Hassan also highlighted an improvement in New Hampshire’s unemployment rate, which is now at 4.4 percent, the lowest since the recession began in 2008. New Hampshire was also the fastest-growing state for exports in 2013. But, Hassan said, there is more work to be done to improve the economy, including making sure higher education is affordable and building strong workforce pipelines.
Shortly after Hassan’s filing, the Havenstein campaign sent out a release focused on new GDP numbers that show New Hampshire’s GDP grew by 0.9 percent in 2013, lower than the New England average of 1.3 percent. Havenstein has made his business background a central theme of his campaign and has criticized Hassan for not having an economic development plan.

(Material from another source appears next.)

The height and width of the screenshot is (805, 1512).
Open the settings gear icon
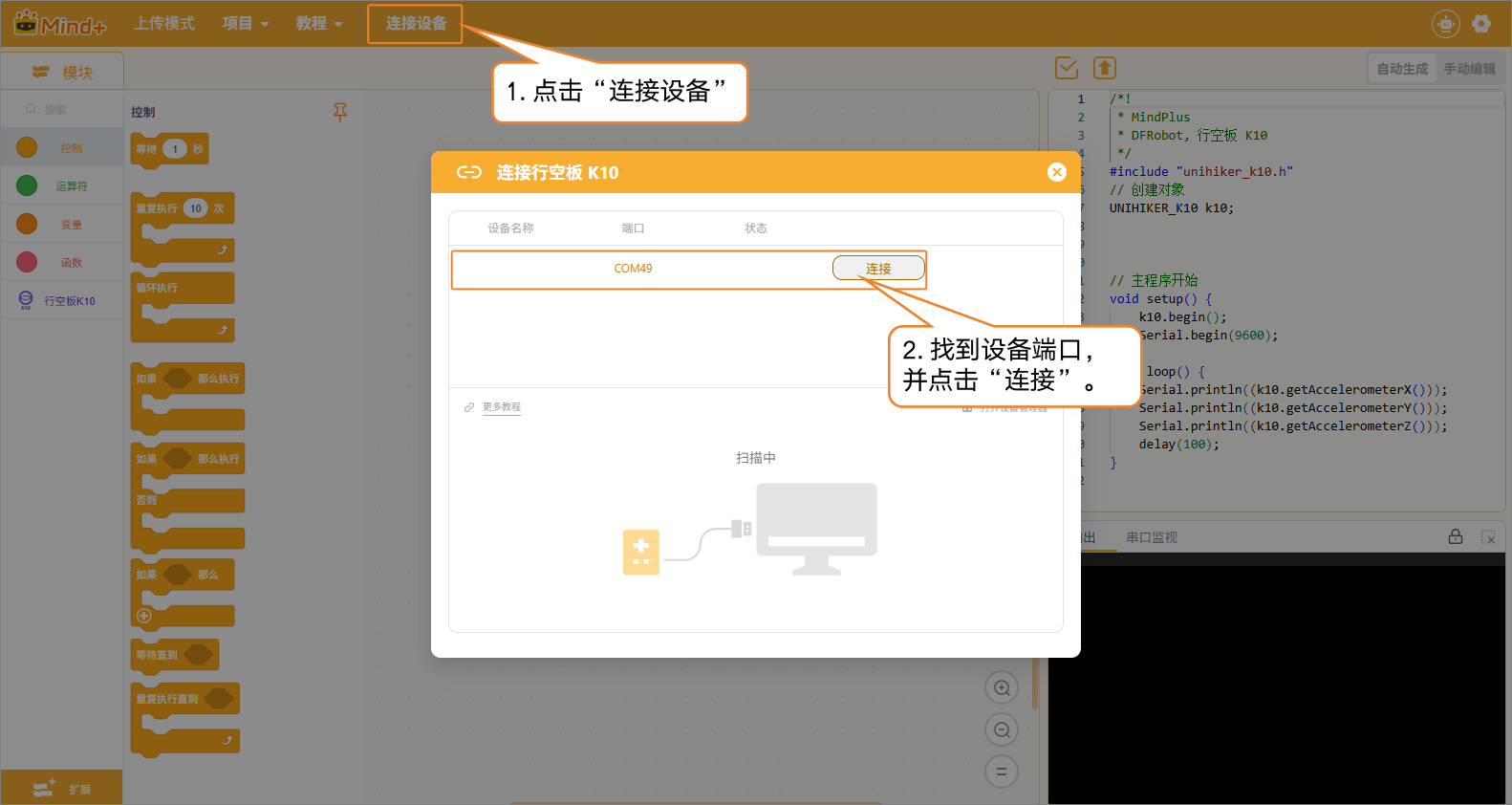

“These (GDP) numbers are an indictment of Maggie Hassan’s failed leadership on the economy,” Havenstein said in a statement.
Dennis Delay, an economist with the nonpartisan New Hampshire Center for Public Policies, said New Hampshire’s growth has been slower than that of Massachusetts and Vermont for some time.
“I don’t think it’s due to any one political policy,” he said. “It’s really a more complicated answer than that.”
Hemingway, a young entrepreneur from Bristol, took a shot at Hassan’s Turkey trip while filing his paperwork yesterday. He said Hassan shouldn’t be spending taxpayer dollars on the trip and, if she did want to pursue trading opportunities, she should focus on other states or bigger trading partners such as Canada and Mexico.
“I don’t understand the determination and the fascination with Turkey,” he said. “It doesn’t make any sense on paper, and as governor, I would say no, I won’t take ridiculous trips like this.”